We wouldn't really need LTO, just a bit of knowledge of the builtin
operator new and delete (one easy optimization would be to eliminate
the null checks because _Znwm never returns null.)

-Eli

Vitor Luis Menezes wrote:

Hello all,

Our compilers class has been using LLVM, and a partner and I decided to
implement devirtualization of virtual C++ calls in LLVM as a class
project. We quickly realized that existing debug metadata generated by
Clang didn't give us enough info to (precisely) implement this, and as
such have already begun modifying Clang to insert such metadata.
However, for devirtualization we also need to reconstruct the class
hierarchy, which we also seek to do through metadata. There appears to
be sufficient metadata to do this, but we can't seem to figure out how
to actually access this metadata and successfully reconstruct the class
hierarchy. Can anyone help with this?

We're also open to alternative approaches, but we'd like to stay in LLVM
IR as much as possible.

Implement field-sensitive interprocedural sparse conditional constant propagation and it will devirtualize.

The reason I don't like having an explicit devirtualization pass is that it requires a large amount of analysis (interprocedural, no less!) and is strictly single-purpose. The way that LLVM does devirtualization now is through a series of tons of tiny steps:

  * the very last stage in devirt is simply converting the load from a constant to the loaded constant:
    - but sometimes the frontend wouldn't normally emit the vtable at all (the ABI wouldn't require it to), so we wouldn't see the constant to propagate. We added a new linkage type to LLVM, "available_externally" designed to let us capture this extra data that's useful for the optimizer but without generating any additional symbols in the object file.
  * GVN folds loads against stores, using alias analysis.
  * alias analysis is helped by two interprocedural function attributes:
    - noalias return values. This indicates that the pointer returned does not alias any other pointer existing in the program. We will find functions that return these and propagate noalias up the call graph.
    - nocapture arguments. If the pointer doesn't escape the callee, then the function gets a 'nocapture' annotation on it. This is also propagated through the call graph.
    - standard library functions have their noalias and nocapture parts annotated.
    - together, this means that code like:
        FILE *f = fopen(...);
        fwrite(data, size, 1, f);
        fclose(f);
      has a pointer 'f' which can never possibly alias anything else in the program, and that's trivially provable. We also assume that "char *p = (char*)rand();" can never guess the address of 'f'.
  * the pass manager runs bottom-up over the callgraph, running the CallGraphSCCPasses over each strongly connected component, and all the function passes over each function. If we inline, we expose more code to GVN which may make it possible to fold a load against its store.

## Listing
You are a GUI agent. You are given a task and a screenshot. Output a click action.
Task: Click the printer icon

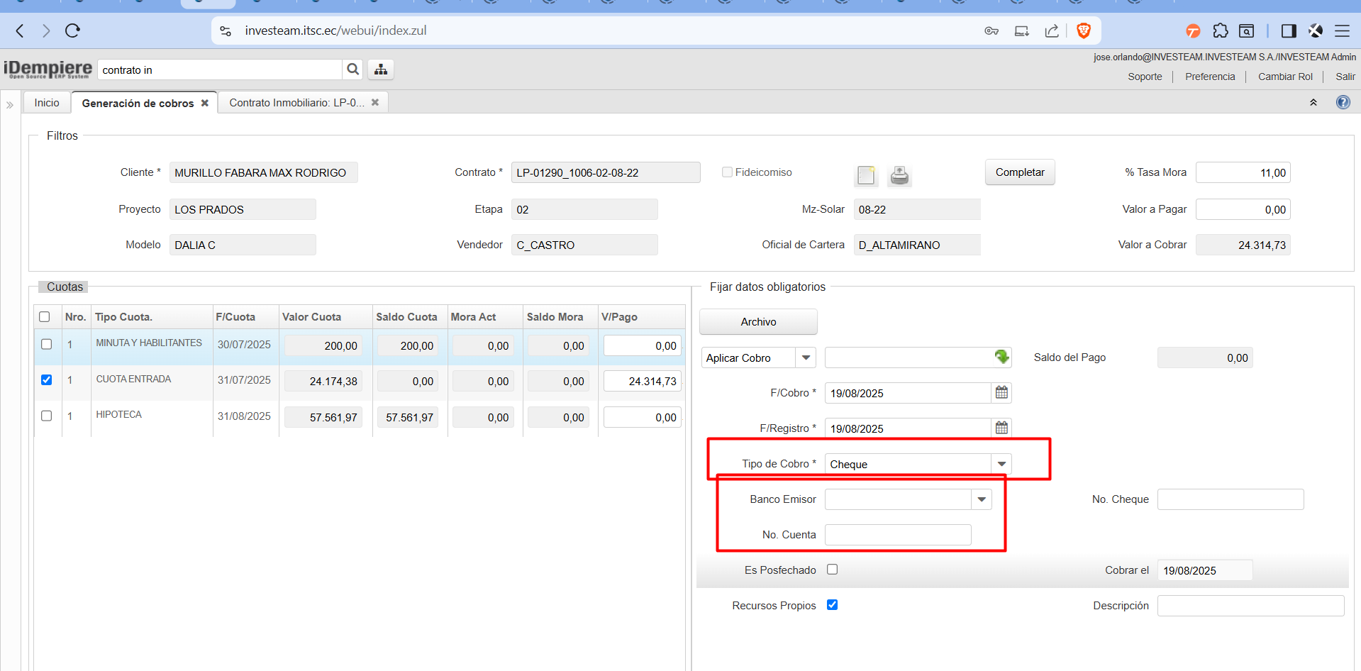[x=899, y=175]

...

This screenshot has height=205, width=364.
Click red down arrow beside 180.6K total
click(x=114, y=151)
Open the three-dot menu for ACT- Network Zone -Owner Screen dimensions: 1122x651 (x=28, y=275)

## Work to complete
Copy everything in the devirtualization text from "- standard library" down to "address of 'f'.", switching "nocapture" to "nonnull". The data above play no part in the work here.

## Reply to the exercise
- standard library functions have their noalias and nonnull parts annotated.
    - together, this means that code like:
        FILE *f = fopen(...);
        fwrite(data, size, 1, f);
        fclose(f);
      has a pointer 'f' which can never possibly alias anything else in the program, and that's trivially provable. We also assume that "char *p = (char*)rand();" can never guess the address of 'f'.